11.01 STATUTORY LANGUAGE: 26 U.S.C. § 7205(a)


 
11.02 GENERALLY


 
11.03 ELEMENTS OF SECTION 7205(a)


 
11.04 DUTY TO COMPLETE 
AND
 
FILE
 
FORM
 W-4


 
11.05 FALSE OR FRAUDULENT INFORMATION


 
11.06 WILLFULNESS

11.06[1]  Generally

11.06[2]  Examples: Proof of Willfulness


 
11.07 VENUE


 
11.08 STATUTE OF LIMITATIONS


 




 
       11.01 STATUTORY LANGUAGE: 26 U.S.C. § 7205(a)

       

      §7205.  Fraudulent withholding exemption certificate

              or failure to supply information


 
            (a) Withholding on wages. -- Any individual required

      to supply information to his employer under section 3402 who willfully

      supplies false or fraudulent information, or who willfully fails to supply

      information thereunder which would require an increase in the tax to be

      withheld under section 3402, shall, in addition to any other penalty

      provided by law, upon conviction thereof, be fined* not more than $1,000,

      or imprisoned not more than 1 year, or both. [FN1]


 
            *As to offenses committed after December 31, 1984, the Criminal Fine

      Enforcement Act of 1984 (P.L. 98-596) enacted 18 U.S.C. § 3623 [FN2]
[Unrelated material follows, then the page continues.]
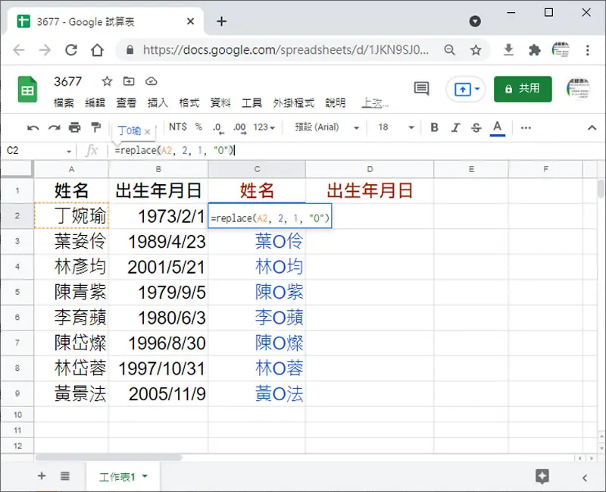Screen dimensions: 606x492
Task: Toggle strikethrough formatting
Action: tap(476, 127)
      which increased the maximum permissible fines for both misdemeanors and

      felonies.  For the misdemeanor offenses set forth in section 7205, the

      maximum permissible fine for offenses committed after December 31, 1984,

      is at least $100,000 for individuals.  Alternatively, if the offense has

      resulted in pecuniary gain to the defendant or pecuniary loss to another

      person, the defendant may be fined not more than the greater of twice the

      gross gain or twice the gross loss.


 




 
                         11.02 GENERALLY


 
      Section 7205(a) is directed at employees who attempt to thwart the income

tax wage withholding system by submitting false Forms W-4 or W-4E (hereinafter

referred to as Forms W-4) to their employers. [FN3]  Until the above-noted (n.1,

supra) statutory amendment in 1984, section 7205 had been one of the

government's only prosecutorial weapons in combating employees' attempts to pay

no taxes and to remove themselves from the federal income tax system.  In the

first instance, the employee, often a tax protestor, submits a false employee

withholding certificate (Form W-4) to an employer, claiming either an excessive

number of withholding allowances or, more typically, an exemption from

withholding, based on a claim of having incurred no tax liability in the previous

year and anticipating no tax liability in the present year.  The result is the

prevention of periodic tax withholding on wages throughout the year. 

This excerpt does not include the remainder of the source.